Он не спешил слезать с дерева. Адреналин отступил, и ноги задрожали, отказываясь слушаться.
Минут через двадцать, немного придя в себя, У Хуань отвязал верёвку, убрал лук, достал меч хэнъдао и осторожно спустился на землю.
Крепко сжимая меч, он пнул медведя. Никакой реакции. Пнул ещё раз — тот же результат. У Хуань воткнул меч в землю.
Бумажная шелковица, на которой он укрывался, диаметром около тридцати сантиметров, была сильно повреждена. На стволе зияла глубокая рана, нанесённая медвежьими когтями. Ещё немного, и дерево сломалось бы.
У Хуань не испытывал жалости. Постоянная охота притупила в нём чувство благоговения перед жизнью. Он собрал хворост и разжёг костёр рядом с тушей, чтобы отпугнуть волков и других хищников, которых мог привлечь запах крови.
У Хуань хотел оттащить медведя к своему укрытию, но туша весила больше двухсот цзиней. Поднять её он мог, но боялся повредить спину. Тащить по земле — рисковал испортить шкуру.
Вытащив из медведя стрелы, У Хуань обтёр их о шкуру, очищая от крови, и убрал в колчан.
Обойдя тушу, он решил разделать её на месте и перенести к укрытию по частям.
Разделав уже не один десяток кроликов, У Хуань приобрёл в этом деле определённый навык. Он ловко отсёк все четыре лапы и сложил их в рюкзак.
Он знал, что медвежьи лапы всегда ценились очень высоко. Одни слова Мэн-цзы: «Рыба — то, чего я желаю; медвежья лапа — тоже то, чего я желаю. Если я не могу получить и то, и другое, я откажусь от рыбы и выберу медвежью лапу» — ясно говорили об их ценности.
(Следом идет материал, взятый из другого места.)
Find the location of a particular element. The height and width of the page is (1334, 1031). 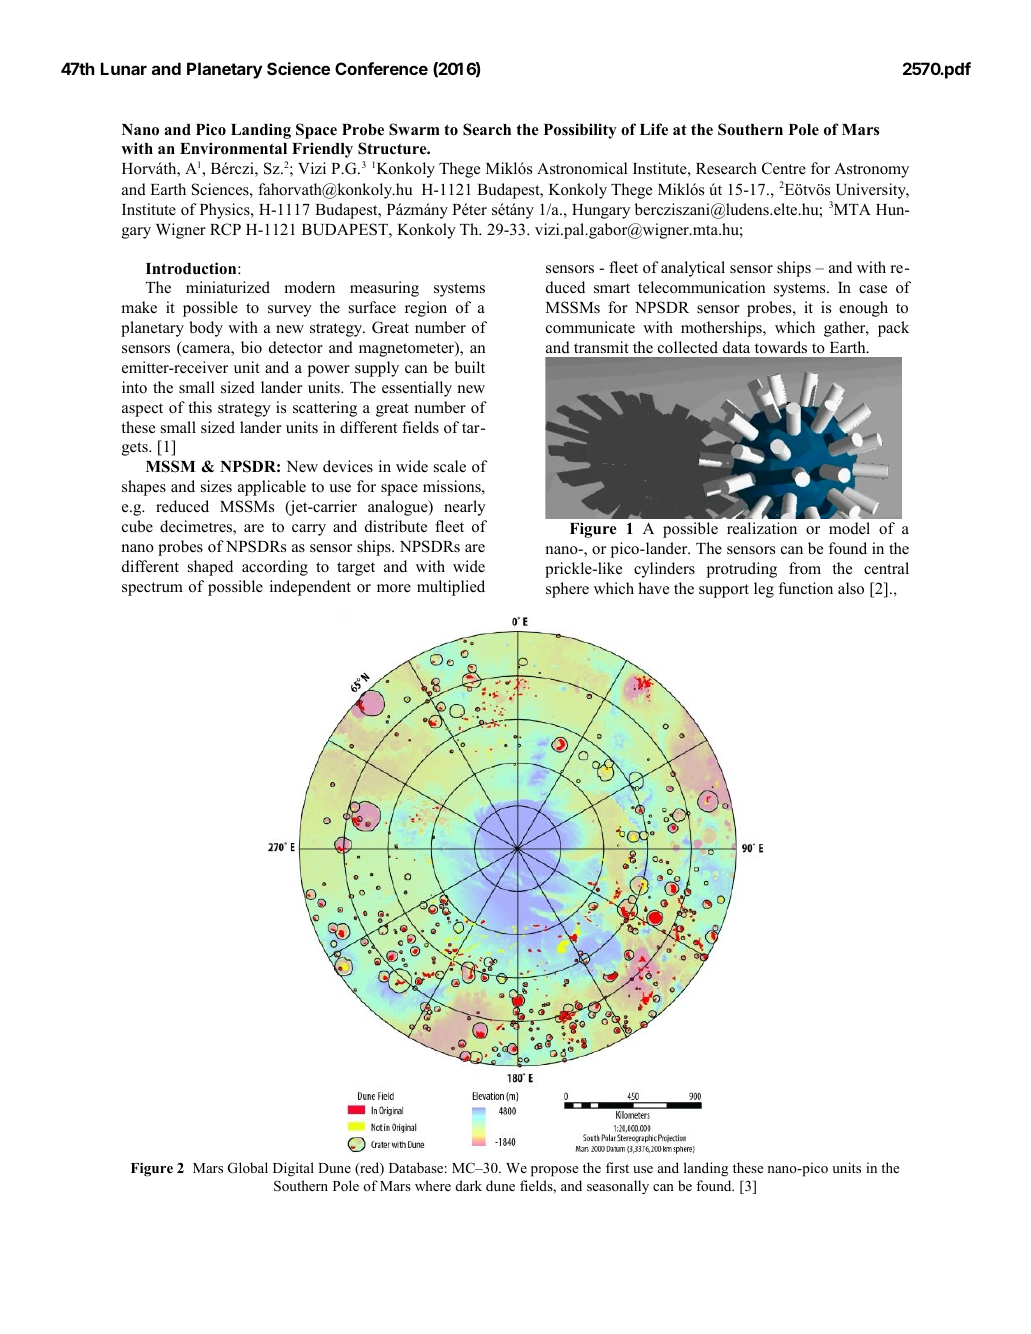

shaped is located at coordinates (210, 568).
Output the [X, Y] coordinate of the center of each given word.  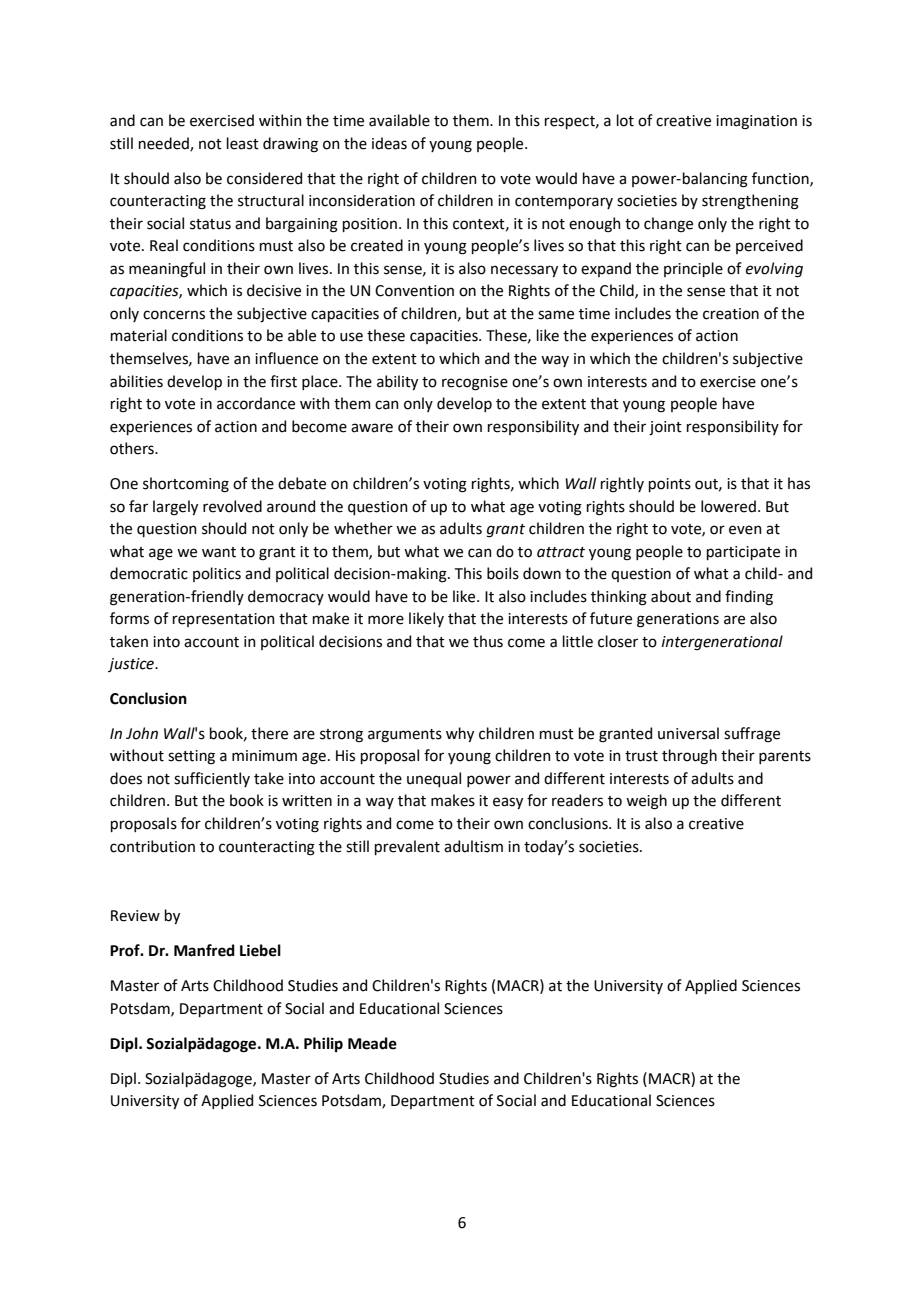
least [243, 143]
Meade [372, 1043]
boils [503, 573]
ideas [389, 143]
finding [749, 598]
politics [217, 574]
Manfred [204, 950]
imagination [756, 122]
Затем У Хуань принялся за шкуру. Острый нож легко отделял её от толстого слоя жира. Медведь был очень упитанный — видимо, успел накопить достаточно запасов на зиму. Теперь всё это богатство достанется У Хуаню.
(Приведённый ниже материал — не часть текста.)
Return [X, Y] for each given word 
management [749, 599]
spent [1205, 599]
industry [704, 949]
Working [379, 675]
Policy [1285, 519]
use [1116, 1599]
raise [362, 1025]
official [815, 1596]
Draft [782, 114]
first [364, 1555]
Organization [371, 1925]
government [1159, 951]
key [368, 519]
Сняв шкуру, У Хуань распорол медведю брюхо. Действуя осторожно, он разрезал желудок и перерезал пищевод у горла. Затем, ухватившись за пищевод, он с силой потянул его вниз, вытаскивая вместе с желудком.
Отделив желудок от пищевода, У Хуань вытащил кишки. Кроме желудка, всё это ему было не нужно. Зато толстый слой жира он, конечно же, сохранил — это был ценный источник энергии.
Достав медвежью печень, У Хуань аккуратно извлёк из неё желчный пузырь. Вылив воду из фляги, он поместил туда желчь. Медвежья желчь всегда стоила очень дорого, так что в его действиях не было ничего предосудительного.
Печень, сердце и другие внутренности тоже были ценным трофеем, и У Хуань не собирался их выбрасывать.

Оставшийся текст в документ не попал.